IFREE/ESI Lecture Series Presents: John Tooby, Ph.D. – “The Welfare Tradeoff Architecture, Cooperation, and Social Emotions”
February 24, 2012
Feb. 24th, John Tooby, Ph.D. – The Welfare Tradeoff Architecture, Cooperation, and Social Emotions – For further reading please see: Formidability and the logic of human anger and The architecture of human kin detection. – Watch lecture
Abstract: Individuals in social species continually face choices among alternatives that have different impacts on the welfares of self and other. Our group has been investigating whether humans have an evolved system that automatically computes welfare trade-off ratios (WTRs). A WTR encodes the relative weight the actor places on her own versus a specific familiar other’s welfare at any given time—functioning as a decision criterion for which choices to make.
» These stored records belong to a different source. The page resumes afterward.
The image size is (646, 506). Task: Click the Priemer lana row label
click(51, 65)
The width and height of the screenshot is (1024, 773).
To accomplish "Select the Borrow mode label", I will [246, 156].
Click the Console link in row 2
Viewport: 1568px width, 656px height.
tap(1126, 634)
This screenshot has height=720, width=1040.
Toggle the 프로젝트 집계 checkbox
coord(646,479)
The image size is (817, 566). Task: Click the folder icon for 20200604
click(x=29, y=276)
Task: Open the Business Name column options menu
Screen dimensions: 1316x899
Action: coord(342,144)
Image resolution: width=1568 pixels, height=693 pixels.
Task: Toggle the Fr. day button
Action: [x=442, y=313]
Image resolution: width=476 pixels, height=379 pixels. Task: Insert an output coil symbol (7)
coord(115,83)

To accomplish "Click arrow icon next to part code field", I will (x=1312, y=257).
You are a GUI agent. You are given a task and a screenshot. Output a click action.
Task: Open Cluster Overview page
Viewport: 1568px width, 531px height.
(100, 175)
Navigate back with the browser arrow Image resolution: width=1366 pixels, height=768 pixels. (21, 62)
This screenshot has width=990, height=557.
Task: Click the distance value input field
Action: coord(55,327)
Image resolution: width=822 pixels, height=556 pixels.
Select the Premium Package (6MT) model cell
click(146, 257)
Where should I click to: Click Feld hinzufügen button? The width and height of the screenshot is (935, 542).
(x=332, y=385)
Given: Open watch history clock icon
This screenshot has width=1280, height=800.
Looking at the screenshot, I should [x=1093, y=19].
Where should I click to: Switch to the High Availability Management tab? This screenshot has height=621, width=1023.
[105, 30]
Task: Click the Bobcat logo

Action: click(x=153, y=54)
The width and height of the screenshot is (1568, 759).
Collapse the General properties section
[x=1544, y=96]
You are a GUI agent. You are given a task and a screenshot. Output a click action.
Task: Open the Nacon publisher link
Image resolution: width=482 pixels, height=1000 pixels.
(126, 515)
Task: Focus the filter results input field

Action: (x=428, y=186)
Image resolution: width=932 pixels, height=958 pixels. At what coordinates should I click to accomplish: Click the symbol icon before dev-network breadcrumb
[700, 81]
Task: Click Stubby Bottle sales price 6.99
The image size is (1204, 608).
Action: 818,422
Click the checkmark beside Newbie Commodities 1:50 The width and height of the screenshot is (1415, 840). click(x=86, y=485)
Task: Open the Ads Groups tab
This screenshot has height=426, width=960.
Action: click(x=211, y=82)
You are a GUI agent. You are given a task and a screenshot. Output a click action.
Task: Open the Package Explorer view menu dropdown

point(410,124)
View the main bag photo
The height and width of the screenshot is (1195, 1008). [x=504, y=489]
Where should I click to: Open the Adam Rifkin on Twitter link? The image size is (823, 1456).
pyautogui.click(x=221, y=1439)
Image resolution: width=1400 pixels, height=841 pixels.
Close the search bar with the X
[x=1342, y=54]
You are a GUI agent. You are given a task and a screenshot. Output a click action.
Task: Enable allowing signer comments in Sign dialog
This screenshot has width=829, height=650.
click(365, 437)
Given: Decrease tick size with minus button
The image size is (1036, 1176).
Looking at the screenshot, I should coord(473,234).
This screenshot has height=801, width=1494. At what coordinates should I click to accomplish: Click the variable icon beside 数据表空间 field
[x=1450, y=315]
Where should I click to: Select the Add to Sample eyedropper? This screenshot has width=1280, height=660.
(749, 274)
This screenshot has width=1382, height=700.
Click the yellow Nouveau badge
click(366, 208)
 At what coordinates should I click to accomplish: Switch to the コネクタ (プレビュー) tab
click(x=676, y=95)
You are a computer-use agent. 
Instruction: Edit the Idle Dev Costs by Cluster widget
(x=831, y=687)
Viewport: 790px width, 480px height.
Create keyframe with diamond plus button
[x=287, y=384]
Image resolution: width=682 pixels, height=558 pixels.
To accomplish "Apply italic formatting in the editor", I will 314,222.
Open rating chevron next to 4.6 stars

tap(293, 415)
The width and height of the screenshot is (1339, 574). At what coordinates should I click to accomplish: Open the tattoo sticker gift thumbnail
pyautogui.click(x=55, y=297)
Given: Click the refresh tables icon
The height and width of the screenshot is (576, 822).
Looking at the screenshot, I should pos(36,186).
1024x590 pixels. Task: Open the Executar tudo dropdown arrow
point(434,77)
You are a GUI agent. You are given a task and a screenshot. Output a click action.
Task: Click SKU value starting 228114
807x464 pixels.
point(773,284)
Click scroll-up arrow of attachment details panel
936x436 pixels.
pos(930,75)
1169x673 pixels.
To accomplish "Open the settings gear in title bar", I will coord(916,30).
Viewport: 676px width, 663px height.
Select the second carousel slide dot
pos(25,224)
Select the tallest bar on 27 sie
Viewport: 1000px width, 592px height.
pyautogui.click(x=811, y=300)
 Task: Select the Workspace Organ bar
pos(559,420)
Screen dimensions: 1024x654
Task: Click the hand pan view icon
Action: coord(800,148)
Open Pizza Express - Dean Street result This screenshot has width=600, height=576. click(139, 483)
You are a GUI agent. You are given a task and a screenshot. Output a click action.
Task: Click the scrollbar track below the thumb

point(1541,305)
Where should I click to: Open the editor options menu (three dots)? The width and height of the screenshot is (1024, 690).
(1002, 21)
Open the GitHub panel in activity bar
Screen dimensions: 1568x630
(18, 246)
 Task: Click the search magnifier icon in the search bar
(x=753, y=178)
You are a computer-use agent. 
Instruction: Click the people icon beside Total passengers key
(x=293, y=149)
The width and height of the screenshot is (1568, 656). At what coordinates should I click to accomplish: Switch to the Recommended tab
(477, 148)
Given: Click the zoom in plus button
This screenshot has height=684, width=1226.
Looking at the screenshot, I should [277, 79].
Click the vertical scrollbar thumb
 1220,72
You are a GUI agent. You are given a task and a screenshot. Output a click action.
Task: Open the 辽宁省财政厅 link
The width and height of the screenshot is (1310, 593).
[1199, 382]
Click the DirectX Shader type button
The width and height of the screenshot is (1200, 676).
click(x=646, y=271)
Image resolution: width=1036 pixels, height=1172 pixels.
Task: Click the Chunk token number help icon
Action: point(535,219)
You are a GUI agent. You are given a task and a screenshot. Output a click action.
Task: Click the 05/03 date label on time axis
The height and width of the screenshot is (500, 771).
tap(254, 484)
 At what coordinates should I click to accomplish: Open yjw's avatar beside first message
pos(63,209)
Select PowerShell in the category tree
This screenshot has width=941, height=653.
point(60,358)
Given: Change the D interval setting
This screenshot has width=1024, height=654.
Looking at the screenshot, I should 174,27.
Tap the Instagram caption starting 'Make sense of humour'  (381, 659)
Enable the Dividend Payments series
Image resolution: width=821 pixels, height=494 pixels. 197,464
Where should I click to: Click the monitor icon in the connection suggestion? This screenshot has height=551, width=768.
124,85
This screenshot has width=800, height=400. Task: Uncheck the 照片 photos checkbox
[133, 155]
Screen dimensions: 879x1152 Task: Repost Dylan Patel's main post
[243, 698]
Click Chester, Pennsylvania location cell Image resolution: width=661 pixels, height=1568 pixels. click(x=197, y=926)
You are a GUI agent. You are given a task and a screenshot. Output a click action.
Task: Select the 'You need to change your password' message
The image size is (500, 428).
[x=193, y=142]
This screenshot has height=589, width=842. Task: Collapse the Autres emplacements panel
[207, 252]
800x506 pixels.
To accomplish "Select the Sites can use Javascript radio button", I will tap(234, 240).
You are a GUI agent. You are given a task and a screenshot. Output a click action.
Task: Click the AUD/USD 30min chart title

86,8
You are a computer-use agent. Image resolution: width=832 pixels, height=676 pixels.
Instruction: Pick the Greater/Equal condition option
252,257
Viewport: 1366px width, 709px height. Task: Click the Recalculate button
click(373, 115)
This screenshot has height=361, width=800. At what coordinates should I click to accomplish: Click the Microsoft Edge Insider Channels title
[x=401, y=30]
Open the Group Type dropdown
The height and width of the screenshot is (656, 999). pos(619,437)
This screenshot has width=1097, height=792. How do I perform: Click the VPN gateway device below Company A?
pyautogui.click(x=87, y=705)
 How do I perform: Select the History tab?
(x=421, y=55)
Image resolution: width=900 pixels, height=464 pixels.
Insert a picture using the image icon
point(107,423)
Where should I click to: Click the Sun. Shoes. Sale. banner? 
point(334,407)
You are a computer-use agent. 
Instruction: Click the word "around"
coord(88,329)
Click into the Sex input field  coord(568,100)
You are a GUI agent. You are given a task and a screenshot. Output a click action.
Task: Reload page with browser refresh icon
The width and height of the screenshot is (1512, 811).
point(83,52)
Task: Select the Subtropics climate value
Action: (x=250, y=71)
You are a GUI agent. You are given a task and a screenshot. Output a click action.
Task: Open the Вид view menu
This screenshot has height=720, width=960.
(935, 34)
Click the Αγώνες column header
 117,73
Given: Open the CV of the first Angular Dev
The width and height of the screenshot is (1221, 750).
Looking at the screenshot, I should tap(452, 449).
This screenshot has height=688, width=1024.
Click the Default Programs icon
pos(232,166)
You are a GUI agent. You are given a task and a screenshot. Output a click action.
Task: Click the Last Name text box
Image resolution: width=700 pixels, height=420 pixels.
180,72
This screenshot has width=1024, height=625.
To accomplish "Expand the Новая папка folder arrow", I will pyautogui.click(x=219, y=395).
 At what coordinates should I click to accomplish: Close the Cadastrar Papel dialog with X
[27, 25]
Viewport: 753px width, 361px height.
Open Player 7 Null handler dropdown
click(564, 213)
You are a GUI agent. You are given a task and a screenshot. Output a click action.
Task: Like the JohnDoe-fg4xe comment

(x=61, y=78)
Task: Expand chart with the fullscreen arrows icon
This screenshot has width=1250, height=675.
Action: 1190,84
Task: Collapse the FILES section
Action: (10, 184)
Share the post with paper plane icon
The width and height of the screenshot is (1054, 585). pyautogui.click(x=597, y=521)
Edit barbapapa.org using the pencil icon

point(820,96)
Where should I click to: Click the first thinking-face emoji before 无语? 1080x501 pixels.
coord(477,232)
A given WTR appears to be quasi-stable, remaining the same until new information is received through a system that is designed by evolution to recalibrate it. Accordingly, the WTR system appears to be a central element in social emotions such as anger, guilt, and gratitude, which function as programs that, when triggered, recalibrate the magnitude of the WTR toward the triggering individual. Evidence indicates that dyadic cooperation can be interpreted as a coupling between WTR systems in two individuals.
Bio: John Tooby is Professor of Anthropology at the University of California, Santa Barbara, and Co-director of the Center for Evolutionary Psychology with Leda Cosmides, his collaborator. John Tooby is best known for his work in co-founding the field of evolutionary psychology. He was educated at Harvard (A.B. in psychology, Ph.D. in biological anthropology), and did postdoctoral research at Stanford. He won a Presidential Young Investigator Award from NSF, has been a fellow at the Center for Advanced Study in the Behavioral Sciences, a Guggenheim fellow, a fellow of the American Psychological Society, and president of Human Behavior and Evolution Society.